# Stratified Assertion RLA

## Overview of stratified assertion audit tool

The tool requires the following as input per stratum: 

+ audit-specific and contest-specific parameters, such as
    - whether to sample with or without replacement
    - the name of the risk function to use, and any parameters it requires
    - a risk limit for each contest to be audited
    - the social choice function for each contest, including the number of winners
    - candidate identifiers
+ a ballot manifest**
+ a random seed
+ a file of cast vote records **(CVR strata only)**
+ reported results for each contest
+ json files of assertions for IRV contests (one file per IRV contest)
+ human reading of voter intent from the paper cards selected for audit

** The ballot manifest could be only for cards purported to contain the
contests under audit (manifest_type == "STYLE"), or could include cards that might not contain the
contest (manifest_type == "ALL"). These are treated differently. If the sample is to be drawn only from cards that--according to the CVR/manifest--contain the contest, and a sampled card turns out not to
contain the contest, that is considered a discrepancy, dealt with using the "phantoms to zombies" approach.
It is assumed that every CVR/manifest entry corresponds to a card in the manifest, but there might be cards cast in the contest for which there is no corresponding CVR/manifest entry. In that case, phantom records are created to ensure that the audit is still truly risk-limiting.

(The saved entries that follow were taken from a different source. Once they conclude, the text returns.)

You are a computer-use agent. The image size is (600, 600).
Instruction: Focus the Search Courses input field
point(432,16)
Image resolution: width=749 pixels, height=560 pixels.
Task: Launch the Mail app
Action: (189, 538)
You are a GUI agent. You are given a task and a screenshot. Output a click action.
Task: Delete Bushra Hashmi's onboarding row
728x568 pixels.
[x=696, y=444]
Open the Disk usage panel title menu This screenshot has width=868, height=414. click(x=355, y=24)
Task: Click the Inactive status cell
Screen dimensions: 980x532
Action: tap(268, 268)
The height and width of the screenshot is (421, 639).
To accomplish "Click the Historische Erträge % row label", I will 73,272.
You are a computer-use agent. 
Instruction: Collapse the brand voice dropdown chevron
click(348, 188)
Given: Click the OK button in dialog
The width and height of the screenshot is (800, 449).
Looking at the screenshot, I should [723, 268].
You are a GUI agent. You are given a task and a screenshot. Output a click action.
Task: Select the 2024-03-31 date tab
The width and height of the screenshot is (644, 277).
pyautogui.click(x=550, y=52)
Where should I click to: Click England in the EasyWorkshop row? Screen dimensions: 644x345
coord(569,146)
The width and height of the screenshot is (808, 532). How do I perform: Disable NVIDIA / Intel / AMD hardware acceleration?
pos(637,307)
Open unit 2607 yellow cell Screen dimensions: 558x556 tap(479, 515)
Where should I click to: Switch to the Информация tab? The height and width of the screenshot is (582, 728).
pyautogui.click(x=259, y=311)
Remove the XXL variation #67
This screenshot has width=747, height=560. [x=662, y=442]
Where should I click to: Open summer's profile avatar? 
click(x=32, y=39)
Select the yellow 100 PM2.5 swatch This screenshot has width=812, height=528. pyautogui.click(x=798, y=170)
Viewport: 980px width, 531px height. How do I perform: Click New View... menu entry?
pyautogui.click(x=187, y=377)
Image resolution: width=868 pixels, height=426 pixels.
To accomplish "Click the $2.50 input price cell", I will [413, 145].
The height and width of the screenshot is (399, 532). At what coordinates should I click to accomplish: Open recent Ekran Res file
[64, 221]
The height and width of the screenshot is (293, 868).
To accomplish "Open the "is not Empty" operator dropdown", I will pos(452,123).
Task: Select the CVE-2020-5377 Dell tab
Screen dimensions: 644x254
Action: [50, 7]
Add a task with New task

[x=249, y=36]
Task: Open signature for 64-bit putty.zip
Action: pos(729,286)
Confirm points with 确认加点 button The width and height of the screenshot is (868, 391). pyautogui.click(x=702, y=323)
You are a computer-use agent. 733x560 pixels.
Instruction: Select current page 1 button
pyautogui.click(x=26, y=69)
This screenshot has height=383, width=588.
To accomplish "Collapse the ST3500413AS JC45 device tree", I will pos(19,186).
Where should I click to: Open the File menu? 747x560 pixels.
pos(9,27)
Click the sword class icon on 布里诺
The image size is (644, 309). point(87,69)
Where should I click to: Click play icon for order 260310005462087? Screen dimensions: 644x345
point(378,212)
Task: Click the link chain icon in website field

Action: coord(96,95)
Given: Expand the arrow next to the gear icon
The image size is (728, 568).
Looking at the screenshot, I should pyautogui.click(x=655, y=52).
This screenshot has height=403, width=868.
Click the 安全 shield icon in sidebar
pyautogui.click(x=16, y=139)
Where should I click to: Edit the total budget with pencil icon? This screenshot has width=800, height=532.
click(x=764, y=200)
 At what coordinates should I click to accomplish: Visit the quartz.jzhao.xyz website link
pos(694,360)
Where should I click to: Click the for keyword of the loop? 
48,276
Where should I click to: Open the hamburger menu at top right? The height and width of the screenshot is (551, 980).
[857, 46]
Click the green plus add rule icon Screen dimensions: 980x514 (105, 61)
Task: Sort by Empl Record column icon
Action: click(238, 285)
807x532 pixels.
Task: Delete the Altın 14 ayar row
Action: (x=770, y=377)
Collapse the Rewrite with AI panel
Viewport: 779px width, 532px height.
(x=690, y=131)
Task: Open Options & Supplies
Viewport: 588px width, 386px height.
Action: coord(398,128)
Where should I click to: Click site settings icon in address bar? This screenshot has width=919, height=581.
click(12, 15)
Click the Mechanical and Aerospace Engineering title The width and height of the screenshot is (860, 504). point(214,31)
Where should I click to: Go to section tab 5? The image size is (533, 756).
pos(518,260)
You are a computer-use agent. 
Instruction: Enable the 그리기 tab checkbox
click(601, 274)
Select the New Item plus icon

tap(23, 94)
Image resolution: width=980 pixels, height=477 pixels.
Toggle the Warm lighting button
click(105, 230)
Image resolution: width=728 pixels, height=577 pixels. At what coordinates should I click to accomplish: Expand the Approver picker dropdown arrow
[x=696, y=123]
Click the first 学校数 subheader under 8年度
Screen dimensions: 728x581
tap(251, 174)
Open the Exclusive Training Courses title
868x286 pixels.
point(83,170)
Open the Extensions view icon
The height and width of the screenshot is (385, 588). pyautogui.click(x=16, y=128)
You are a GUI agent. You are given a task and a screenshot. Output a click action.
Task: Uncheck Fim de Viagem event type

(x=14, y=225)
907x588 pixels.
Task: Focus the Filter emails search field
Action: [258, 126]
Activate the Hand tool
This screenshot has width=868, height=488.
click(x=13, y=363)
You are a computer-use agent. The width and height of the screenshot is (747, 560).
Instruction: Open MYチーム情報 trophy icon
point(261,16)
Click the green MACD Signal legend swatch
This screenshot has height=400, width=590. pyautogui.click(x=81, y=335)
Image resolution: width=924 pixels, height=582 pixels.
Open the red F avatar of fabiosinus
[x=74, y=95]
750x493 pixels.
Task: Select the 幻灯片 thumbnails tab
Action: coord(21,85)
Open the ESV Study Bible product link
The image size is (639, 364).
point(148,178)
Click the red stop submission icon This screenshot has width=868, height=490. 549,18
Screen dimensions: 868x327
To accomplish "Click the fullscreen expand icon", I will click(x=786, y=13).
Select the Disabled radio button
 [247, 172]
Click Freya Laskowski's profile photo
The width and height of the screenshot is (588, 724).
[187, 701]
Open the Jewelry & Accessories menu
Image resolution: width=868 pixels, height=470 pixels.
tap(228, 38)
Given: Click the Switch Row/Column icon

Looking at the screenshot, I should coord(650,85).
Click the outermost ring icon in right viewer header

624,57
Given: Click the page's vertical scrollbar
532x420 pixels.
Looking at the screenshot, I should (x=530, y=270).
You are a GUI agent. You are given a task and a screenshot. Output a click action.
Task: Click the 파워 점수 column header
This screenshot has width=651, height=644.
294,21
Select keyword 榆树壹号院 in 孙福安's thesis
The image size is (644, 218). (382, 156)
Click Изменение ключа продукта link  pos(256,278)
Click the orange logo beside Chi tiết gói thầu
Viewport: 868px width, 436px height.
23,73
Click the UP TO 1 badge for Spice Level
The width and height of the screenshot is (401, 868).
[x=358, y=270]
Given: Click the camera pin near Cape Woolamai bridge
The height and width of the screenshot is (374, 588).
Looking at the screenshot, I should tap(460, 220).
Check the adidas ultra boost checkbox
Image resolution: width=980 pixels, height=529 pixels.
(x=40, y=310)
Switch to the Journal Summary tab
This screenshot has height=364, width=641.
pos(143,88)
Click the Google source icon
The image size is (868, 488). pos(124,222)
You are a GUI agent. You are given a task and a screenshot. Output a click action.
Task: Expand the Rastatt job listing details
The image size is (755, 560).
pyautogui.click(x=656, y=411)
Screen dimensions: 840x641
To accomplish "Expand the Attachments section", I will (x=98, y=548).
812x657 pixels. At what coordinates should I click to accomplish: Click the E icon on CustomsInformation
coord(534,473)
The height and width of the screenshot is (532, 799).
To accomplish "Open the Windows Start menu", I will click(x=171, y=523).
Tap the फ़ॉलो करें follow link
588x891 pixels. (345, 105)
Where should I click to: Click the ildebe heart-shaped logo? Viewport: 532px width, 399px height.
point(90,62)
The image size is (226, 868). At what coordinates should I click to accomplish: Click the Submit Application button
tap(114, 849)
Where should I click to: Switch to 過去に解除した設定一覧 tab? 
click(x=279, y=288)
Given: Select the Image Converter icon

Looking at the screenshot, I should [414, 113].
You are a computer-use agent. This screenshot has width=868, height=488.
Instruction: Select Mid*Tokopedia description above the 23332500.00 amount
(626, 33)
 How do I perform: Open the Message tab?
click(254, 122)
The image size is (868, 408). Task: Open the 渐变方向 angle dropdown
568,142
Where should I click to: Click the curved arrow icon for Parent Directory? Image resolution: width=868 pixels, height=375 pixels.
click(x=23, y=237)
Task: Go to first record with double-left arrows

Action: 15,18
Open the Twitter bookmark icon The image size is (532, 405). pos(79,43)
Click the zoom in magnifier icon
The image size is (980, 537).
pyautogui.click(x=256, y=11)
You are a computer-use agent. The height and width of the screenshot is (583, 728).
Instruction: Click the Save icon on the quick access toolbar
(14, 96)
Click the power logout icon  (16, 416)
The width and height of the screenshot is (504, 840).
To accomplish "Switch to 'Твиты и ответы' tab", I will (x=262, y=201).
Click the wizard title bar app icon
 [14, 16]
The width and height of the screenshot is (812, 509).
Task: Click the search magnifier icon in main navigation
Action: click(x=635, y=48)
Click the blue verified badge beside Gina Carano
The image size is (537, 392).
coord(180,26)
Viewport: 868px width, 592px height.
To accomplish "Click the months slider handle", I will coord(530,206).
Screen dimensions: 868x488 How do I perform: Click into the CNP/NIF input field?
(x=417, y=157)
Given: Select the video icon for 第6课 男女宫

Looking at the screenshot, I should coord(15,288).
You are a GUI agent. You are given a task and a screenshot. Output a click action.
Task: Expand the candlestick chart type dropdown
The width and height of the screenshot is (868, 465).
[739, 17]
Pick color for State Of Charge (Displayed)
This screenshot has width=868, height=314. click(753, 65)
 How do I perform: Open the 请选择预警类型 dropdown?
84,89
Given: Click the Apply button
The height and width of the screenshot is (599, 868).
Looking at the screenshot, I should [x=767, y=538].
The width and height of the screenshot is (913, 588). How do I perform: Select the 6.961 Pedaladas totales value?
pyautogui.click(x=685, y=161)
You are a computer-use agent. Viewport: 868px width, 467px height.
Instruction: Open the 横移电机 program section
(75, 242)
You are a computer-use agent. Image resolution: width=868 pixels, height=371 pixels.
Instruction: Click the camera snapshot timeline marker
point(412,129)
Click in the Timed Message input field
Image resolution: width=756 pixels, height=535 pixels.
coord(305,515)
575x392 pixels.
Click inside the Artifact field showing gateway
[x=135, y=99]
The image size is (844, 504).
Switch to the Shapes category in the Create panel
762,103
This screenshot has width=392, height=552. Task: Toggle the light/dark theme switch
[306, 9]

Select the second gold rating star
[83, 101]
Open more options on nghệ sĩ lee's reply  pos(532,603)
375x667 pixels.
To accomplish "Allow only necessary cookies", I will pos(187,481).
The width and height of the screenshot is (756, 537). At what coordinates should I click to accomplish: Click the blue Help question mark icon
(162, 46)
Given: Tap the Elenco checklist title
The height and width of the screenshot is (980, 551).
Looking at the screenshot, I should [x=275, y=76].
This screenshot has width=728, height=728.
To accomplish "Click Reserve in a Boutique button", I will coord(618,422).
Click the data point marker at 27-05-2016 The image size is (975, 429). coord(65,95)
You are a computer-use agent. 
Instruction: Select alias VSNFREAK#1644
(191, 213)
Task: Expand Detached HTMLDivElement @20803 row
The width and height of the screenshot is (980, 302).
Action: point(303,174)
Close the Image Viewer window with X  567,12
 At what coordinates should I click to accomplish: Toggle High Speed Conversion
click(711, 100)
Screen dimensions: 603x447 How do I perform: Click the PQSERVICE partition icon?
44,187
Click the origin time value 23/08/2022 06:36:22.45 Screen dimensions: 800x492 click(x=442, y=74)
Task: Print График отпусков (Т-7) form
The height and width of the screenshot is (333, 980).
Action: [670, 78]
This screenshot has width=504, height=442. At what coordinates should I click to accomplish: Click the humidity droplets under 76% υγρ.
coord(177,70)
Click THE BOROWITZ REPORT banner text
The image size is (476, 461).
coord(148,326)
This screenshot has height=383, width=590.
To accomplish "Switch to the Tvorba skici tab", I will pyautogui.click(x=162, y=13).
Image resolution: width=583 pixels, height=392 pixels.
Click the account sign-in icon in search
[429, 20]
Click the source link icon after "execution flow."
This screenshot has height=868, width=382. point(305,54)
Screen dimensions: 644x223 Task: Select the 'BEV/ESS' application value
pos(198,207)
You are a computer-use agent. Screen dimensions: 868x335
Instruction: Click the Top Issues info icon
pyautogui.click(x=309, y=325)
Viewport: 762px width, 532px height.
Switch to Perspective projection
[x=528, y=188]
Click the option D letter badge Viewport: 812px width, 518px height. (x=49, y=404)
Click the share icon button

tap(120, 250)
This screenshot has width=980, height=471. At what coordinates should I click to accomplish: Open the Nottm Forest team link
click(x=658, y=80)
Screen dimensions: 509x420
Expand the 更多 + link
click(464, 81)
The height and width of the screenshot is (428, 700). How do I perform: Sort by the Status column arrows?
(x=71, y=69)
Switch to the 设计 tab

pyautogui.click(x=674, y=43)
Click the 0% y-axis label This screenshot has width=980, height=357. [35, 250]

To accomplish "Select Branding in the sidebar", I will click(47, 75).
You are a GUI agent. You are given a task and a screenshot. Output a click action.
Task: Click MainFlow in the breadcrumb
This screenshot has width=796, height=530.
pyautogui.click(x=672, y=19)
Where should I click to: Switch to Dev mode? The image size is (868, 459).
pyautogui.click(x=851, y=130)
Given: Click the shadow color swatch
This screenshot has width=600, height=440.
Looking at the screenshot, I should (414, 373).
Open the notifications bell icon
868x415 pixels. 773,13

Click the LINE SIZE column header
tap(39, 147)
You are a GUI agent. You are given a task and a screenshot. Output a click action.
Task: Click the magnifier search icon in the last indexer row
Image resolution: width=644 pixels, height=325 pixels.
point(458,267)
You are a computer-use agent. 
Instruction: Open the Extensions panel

Given an independent (i.e., not relying on the voting system) upper bound on the number of cards that contain the contest, if the number of CVRs/manifest entries that contain the contest does not exceed that bound, we can sample from paper purported to contain the contest and use the "zombies" approach (Banuelos & Stark) to deal with missing CVRs/manifest entries. This can greatly increase the efficiency of the audit if the contest is on only a small percentage of the cast cards.

Any sampled phantom card (i.e., a card for which there are no CVRs) is treated as if its CVR is a non-vote (which it is), and as if its MVR was least favorable (a "zombie" producing the greatest doubt in every assertion, separately). Any sampled card for which
there is a CVR is compared to its corresponding MVR. 
If the card turns out not to contain the contest (despite the fact that the CVR says it does), the MVR is treated in the least favorable way for each assertion (i.e., as a zombie rather than as a non-vote).

The tool helps select cards for the stratified audit, and reports when the audit has found sufficiently strong evidence to stop.

The tool exports a log of all the audit inputs except the CVR file, but including the auditors' manually determined voter intent from the audited cards in each strata.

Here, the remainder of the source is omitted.